*** Opening of PROVIDED RECORDS ***
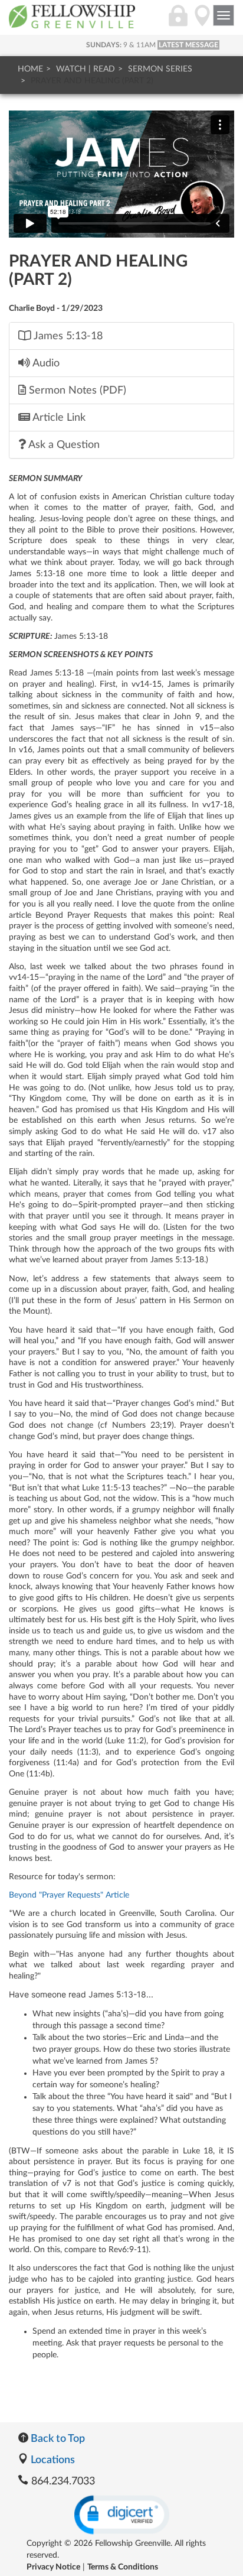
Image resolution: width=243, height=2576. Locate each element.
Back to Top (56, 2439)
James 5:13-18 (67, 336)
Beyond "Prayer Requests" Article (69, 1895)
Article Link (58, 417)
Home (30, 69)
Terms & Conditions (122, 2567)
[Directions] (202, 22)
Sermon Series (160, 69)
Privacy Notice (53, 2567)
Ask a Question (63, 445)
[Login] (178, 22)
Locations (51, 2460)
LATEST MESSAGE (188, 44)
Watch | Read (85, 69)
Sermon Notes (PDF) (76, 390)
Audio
*** Close of PROVIDED RECORDS ***
• [EXERCISE BRIEF]
Restate exactly the lines running from the line with "Article Link (58, 417)" to the end of the entries above, both ends included.

• [REPLY]
Article Link (58, 417)
Home (30, 69)
Terms & Conditions (122, 2567)
[Directions] (202, 22)
Sermon Series (160, 69)
Privacy Notice (53, 2567)
Ask a Question (63, 445)
[Login] (178, 22)
Locations (51, 2460)
LATEST MESSAGE (188, 44)
Watch | Read (85, 69)
Sermon Notes (PDF) (76, 390)
Audio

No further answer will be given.